Race Relations Commissioner Dame Susan Devoy looks on while organiser Anneleise Hall speaks during the delivery of a petition calling for an inquiry into state care abuse at Parliament on July 6, 2017. (Photo by Hagen Hopkins/Getty Images)

‘Devastated but vindicated’: Devoy issues powerful rebuke as she exits Human Rights Commission

The race relations commissioner has today voiced an apology for handling of sexual harassment claims, called for resignations and paid tribute to colleagues, following the publication of a ministerial review identifying a ‘schism’ within the Commission

Susan Devoy has declared herself “devastated and deeply sorry” over the way the Human Rights Commission handled sexual harassment allegations among its own staff. Writing today for the Spinoff, Devoy goes substantially further than any commissioner at the organisation has before in acknowledging failures, apologising and calling on unnamed managers to consider their futures.

Devoy, whose decision not to seek reappointment for a second term was announced on Friday as part of a slew of changes in the commissioner roles, addresses in her article the recent controversy around sexual harassment complaints at the commission. “The things our people endured should never have happened in any organisation, let alone ours,” she writes.

“I can only speak on my own behalf to say that I am devastated and deeply sorry that we failed to protect, support and nurture the commission’s most important asset: our people.”

Her remarks make an interesting contrast with the official response to the publication earlier this month of the ministerial review of the Commission over its handling of sexual harassment claims and its wider organisational culture. The review, which in the summary of justice minister Andrew Little “reveal a system that failed to provide proper care and support for sexual harassment claims made by staff”, followed a Sunday Star Times report on action taken against chief financial officer Kyle Stutter for sexually harassing a young intern.

In a May 15 statement addressing the ministerial review, chief commissioner David Rutherford said, “I take responsibility for the concerns Judge [Coral] Shaw has raised about the Commission. We apologise to all those who have been affected by what has happened, particularly the complainant.”

Devoy is markedly less muted. “I urge others who failed our staff to take responsibility, do the right thing and step aside so that rebuilding trust and confidence in the Human Rights Commission can begin,” she writes.

The Spinoff has previously reported that there was widespread disquiet among Commission employees about the handling of the incident, and the failure to consult with senior staff, including commissioners. Judge Shaw’s report details a “schism” within the Commission that has seen among other things Devoy coming into conflict with the chief commissioner, David Rutherford, and the chief executive, Cynthia Brophy.

The report also noted, “the Review was presented with many complaints and examples of overt and covert bullying at and by all levels of HRC personnel, as well as the other long-standing workplace issues raised by staff.”

A Commission statement on Friday confirmed Devoy is not seeking a second term as race relations commissioner and will leave the Commission in June. Similarly, equal employment opportunities commissioner Dr Jackie Blue will not be seeking reappointment and departs later this year. The statement also revealed that disability rights commissioner Paula Tesoriero has taken over from David Rutherford as chief commissioner. Rutherford, who is also not seeking another term, will depart in June.

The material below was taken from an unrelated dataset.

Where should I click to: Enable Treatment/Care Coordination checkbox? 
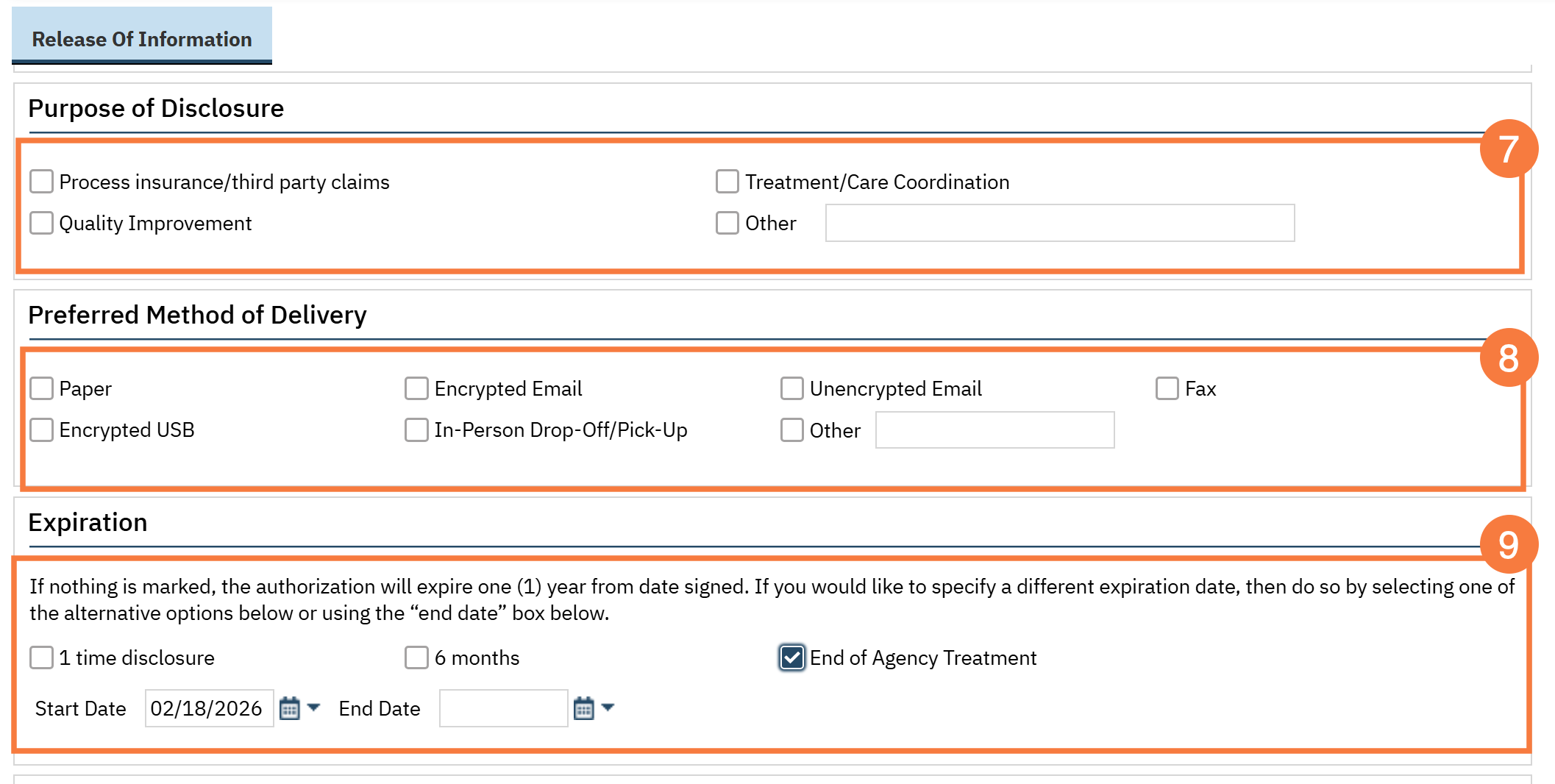point(727,182)
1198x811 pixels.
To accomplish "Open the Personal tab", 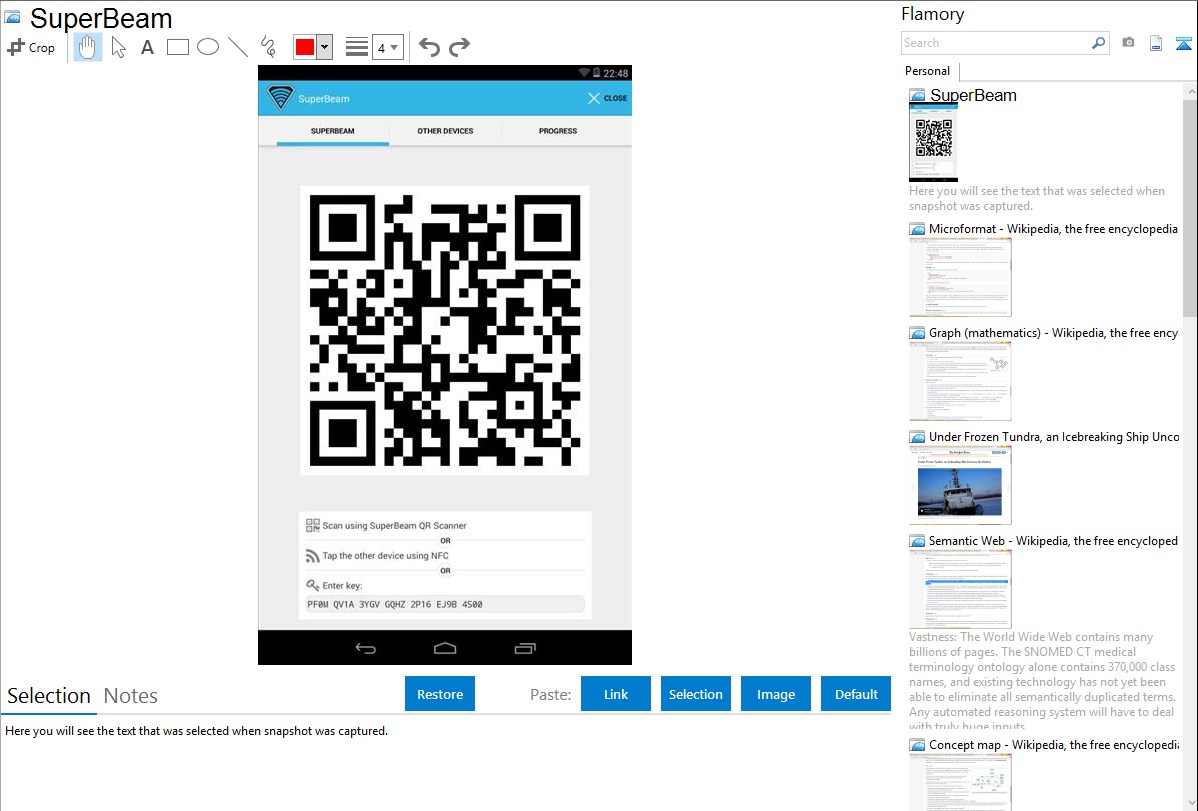I will point(927,71).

Three vacancies – chief commissioner, equal employment opportunities commissioner and race relations commissioner – were yesterday advertised.

The SST reported this morning that Stutter will remain at the Commission despite the “senior staff shake-up”. Stutter’s father, doorstepped by the paper, said the incident had been “blown out of proportion” and his son “set up”.

Devoy pays tribute in her article to her colleagues at the Commission, “human rights experts, visionaries and leaders … our organisation’s greatest treasure”.

After five years, “it’s time to step back and reflect on what’s happened and how we can make sure it never, ever happens again. I hope that other boards and management groups read the ministerial review into the commission as there are things to learn from what our staff went through,” she writes.

“I feel sad but proud. Devastated but vindicated. But also hopeful that things can only get better.”